Так стоит ли за возможность всё это увидеть хотя бы раз в жизни платить двумя месяцами несвободы? Да, раз в жизни — два месяца — стоит! И тут же возникает вопрос о тех, кто морю отдал всю сознательную жизнь.

«Плавать по морю необходимо». Фраза, прошедшая через века, сама по себе уже многое доказывает. По своему, пусть и малому опыту, знаю, как всякий раз приходит она на ум в конце морского пути. Кто осудит моряков? Завидуешь? Иди, плавай! А то, что большинство моряков чем-то заметно отличаются от людей «нормальных», то есть, немного, а, часто, и очень не похожи на нас, береговых, так за это бы их не порицать, а, наоборот, пытаться бы как-то компенсировать им эту постоянную оторванность от мира сухопутных. Вместо этого: «Морячьё! Ах, эти жлобы и пьяницы с большим карманом!» Уж эта наша привычка — считать деньги в чужом кармане. Всем им (нам) я бы сказал так: «Иди, плавай».

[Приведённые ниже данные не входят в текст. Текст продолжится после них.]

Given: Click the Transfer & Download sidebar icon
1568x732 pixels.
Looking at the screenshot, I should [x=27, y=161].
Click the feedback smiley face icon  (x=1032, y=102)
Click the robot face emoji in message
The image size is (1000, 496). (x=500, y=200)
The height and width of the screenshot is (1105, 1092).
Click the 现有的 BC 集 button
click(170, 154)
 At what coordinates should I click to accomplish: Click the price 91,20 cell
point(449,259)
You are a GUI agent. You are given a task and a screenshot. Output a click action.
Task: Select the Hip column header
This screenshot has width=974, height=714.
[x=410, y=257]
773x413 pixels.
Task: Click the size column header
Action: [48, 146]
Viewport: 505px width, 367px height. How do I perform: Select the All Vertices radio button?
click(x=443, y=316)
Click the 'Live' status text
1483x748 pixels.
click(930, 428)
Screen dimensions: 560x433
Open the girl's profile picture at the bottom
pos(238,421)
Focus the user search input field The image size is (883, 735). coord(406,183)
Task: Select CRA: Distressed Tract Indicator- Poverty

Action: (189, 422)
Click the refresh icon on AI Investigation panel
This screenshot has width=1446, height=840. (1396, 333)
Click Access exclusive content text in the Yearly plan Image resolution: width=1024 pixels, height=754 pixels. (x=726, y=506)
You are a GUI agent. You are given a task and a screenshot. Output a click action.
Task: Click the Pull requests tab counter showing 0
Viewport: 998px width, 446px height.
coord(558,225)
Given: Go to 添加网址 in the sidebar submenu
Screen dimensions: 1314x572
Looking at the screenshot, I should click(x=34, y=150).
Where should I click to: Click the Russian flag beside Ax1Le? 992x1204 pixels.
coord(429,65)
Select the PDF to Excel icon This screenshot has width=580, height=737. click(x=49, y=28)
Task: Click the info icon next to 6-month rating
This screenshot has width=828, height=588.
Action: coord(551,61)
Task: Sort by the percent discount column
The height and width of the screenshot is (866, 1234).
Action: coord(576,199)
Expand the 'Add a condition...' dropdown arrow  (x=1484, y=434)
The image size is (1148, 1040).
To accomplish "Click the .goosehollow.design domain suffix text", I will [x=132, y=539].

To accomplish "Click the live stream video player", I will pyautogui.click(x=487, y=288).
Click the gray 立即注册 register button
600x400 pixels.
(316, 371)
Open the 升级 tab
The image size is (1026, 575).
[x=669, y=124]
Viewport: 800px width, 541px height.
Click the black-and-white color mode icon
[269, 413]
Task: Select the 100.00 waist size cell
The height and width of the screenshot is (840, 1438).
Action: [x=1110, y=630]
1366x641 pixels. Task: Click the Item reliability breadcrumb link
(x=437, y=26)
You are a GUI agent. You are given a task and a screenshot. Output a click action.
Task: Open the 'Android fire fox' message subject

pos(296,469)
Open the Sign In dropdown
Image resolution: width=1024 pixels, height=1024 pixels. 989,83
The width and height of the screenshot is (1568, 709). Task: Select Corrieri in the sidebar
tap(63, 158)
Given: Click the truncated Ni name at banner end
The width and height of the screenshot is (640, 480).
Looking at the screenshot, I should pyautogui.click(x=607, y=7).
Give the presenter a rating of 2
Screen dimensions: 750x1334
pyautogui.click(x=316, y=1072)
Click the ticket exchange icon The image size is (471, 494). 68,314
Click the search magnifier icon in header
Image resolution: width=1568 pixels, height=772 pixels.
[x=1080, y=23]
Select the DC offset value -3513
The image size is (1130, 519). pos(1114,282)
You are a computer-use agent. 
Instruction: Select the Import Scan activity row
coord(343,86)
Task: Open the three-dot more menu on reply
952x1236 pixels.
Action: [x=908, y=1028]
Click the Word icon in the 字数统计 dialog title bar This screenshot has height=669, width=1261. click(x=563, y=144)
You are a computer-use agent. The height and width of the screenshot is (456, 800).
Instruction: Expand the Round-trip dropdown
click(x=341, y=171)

«Он море с берега любил, а берег с моря так прекрасен…»


Берега, берега, вы нас ждете всегда,

Край скалистых, отвесных отрогов…

Только ступишь на берег, и сразу вода

Позовет тебя снова в дорогу.


Вот они, неуклюжие строчки, рожденные под мерную качку черноморской волны в тоскливом ожидании скорой встречи с берегами Отечества.

09.02.92 г. Сегодня появилась уверенность, что завтра увидим берег. Утром ветер утих, солнце показалось (правда, ненадолго), хотя температура всего плюс 2 градуса. Может быть, уже сегодня вечером увидим отечественные маяки в районе пресловутого Фороса. И хотя Крым — «нэзалэжна» Украина, но всё же — «земля нашенская». С Богом — ближе к дому.

11.02.92 г. Слова, как груши, срываю, надкусываю, бросаю… А где же смысл? — вы спросите. А в том, наверно, чтоб другим не досталась та мысль, что зрела в груше, которую я сорвал, висела, а теперь, надкушенная, сдохнет в траве, под прошлогодними листьями, омытая дождем осенним, укутанная снегом. И весной, когда снега растопит солнце, придем мы в сад, посмотрим, удивимся насмешливо.

«А где же наша груша-мысль? Где она?»

И никто не ответит, потому что — жизнь! Жизнь, она не только розами цветет, но и процесс гниения ей так же присущ, как все другие, прочие процессы.

Ах, какая была груша! Где-то здесь, вы скажете, семечки из неё в живую землю упали, и теперь… Ждите, чудак. Стойте, как памятник, и ждите. Лет, так, через, этак… вырастет дерево. А у вас, пока стоите, подошвы прорастут, наверно.


А я срываю груши слов…

Вы видели когда-нибудь таких ослов?


Что это? Маяковского начитался? Или от железной палубы над головой "крыша" поехала? А, надо вам признаться, что у меня есть давнее убеждение: металлический ящик, которым и является судовая каюта, изолирует нас от космоса, с которым мы, как пуповиной, связаны навечно. Так вот — после долгой, непрерывной изоляции, что бывает обычно в холодное зимнее время, в человеческой психике происходят необратимые изменения. Я думаю: господа ученые об этом если и не знают, то, по крайней мере, догадываются. А по сему и остальное разумей.

Пора, пора на берег. И медленно, медленно как-то отходить от железного дома. Я подумал: не влияние ли металлического дома тому виной, что смотрим мы на моряков, вернувшихся из долгого рейса, с сожалением, как на людей, в чем-то немного убогих, жизнью обделенных, блаженных, что ли, в конце концов? И слушаем их полупьяные, нечленораздельные крики в троллейбусах, видим их загулы диковатые, до поросячьего визга доходящие, их всенощные картежные игры в ДМО… Ох, моряки… К берегу, брат, к берегу. Сегодня, вот, ни в одном глазу, а такая чушь в голове и в мыслях! Груши какие-то… Доплаваешься тут, доходишься по чужим странам. Господа, летайте самолетами аэрофлота! Ездите поездами МПС! А лучше — сидите дома, на печке, подшивайте валенки, весна еще не скоро, господа. Будьте благоразумны.